University of the West Indies

The BSc in Electrical and Computer Engineering course at the University of the West Indies, St. Augustine, Trinidad is a British-style, three-year program designed primarily for students coming out of the Caribbean high school system. With a relatively short program length, students are exposed to an intense concentration of technology courses, unlike many North American colleges that blend the humanities in their engineering programs.

Dr. Brian Copeland is Professor and Dean of the Faculty of Engineering at the University of the West Indies. He describes himself as an active lobbyist for engineering education reform and motivator for change to a regional innovative culture. He has served as Dean of the Faculty of Engineering at UWI St. Augustine since 2007. Prior to this appointment he was Head of Department of Electrical and Computer Engineering – a position he held for ten years.
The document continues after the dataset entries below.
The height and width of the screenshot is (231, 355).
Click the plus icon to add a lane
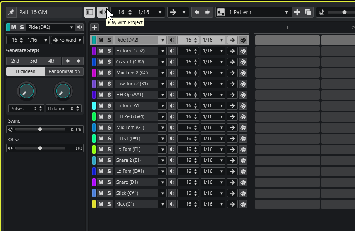pos(94,28)

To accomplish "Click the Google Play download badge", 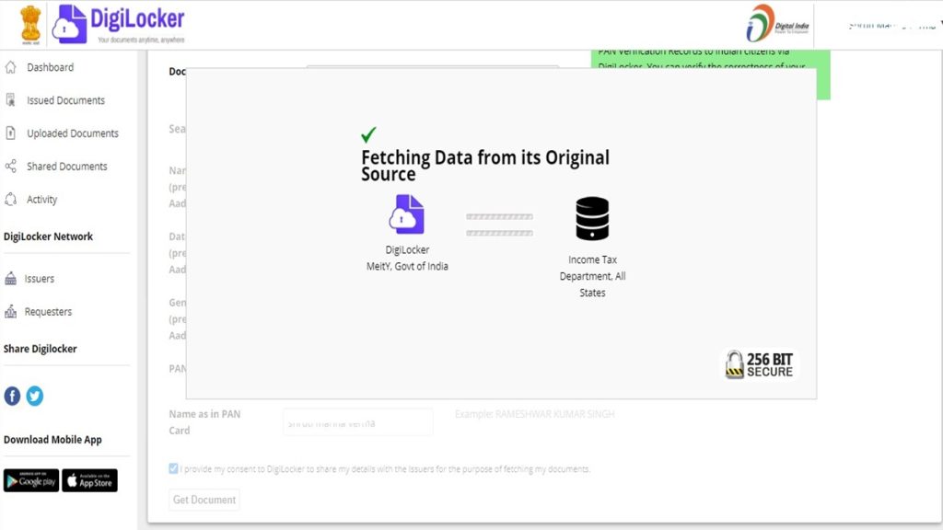I will click(31, 480).
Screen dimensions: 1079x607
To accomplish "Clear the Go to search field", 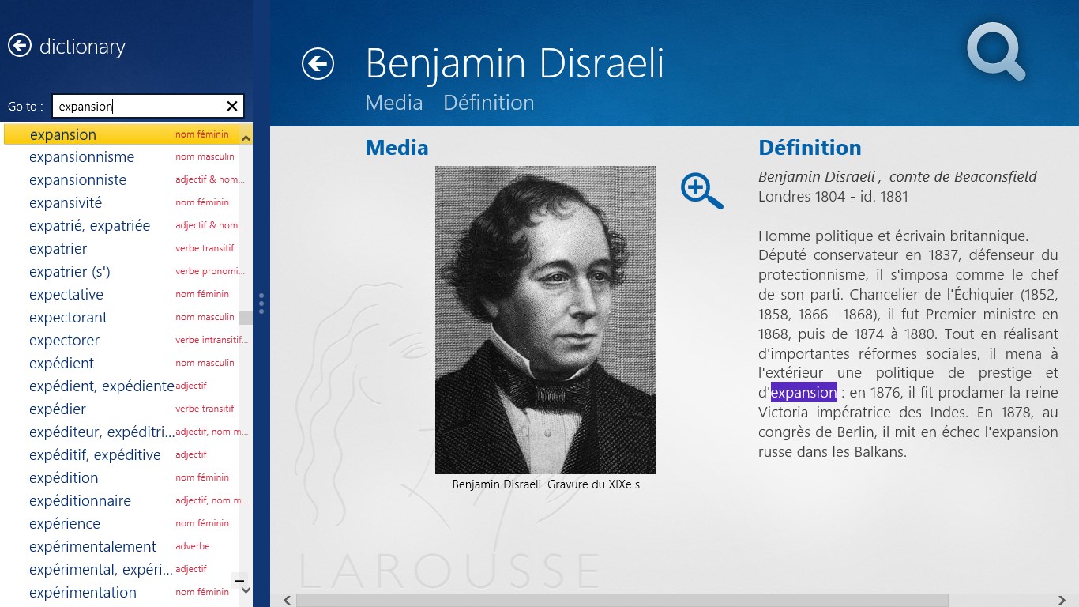I will [x=232, y=106].
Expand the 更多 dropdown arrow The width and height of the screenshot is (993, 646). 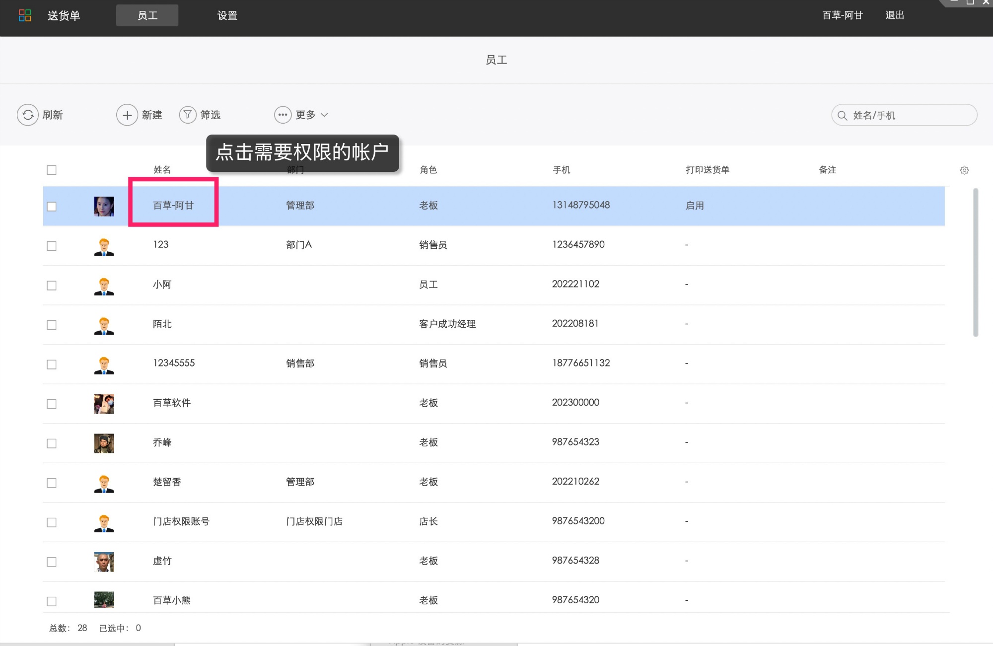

He also interfaced with students as a Lecturer in Digital Electronics, Microprocessor Systems and Control Systems. Winner of a Trinidad and Tobago National Scholarship (Cambridge A’Level Mathematics), Brian Copeland gave early indications of his future achievements by graduating as the top student in the Faculty of Engineering, with First-Class Honours in Electrical Engineering. Funded by a UWI Scholarship, he went on to do an MSc in Electrical Engineering at University of Toronto and became a Fulbright PhD Scholar at the University of Southern California. The highlights of his distinguished professional career include being a joint recipient, along with the G-Pan team, of a Chaconia Medal Gold – one of Trinidad and Tobago’s highest national awards. He has also received the UWI Guardian Life Premium Teaching Award (November 2002) and the BP/AMOCO Fellowship Award for Senior Academic Staff at The UWI (January 2001). But this list of achievements would not be complete without mentioning Professor Copeland’s role as lead engineer for the construction of the Queen’s Park Oval’s full statistic electronic cricket display board in 1998.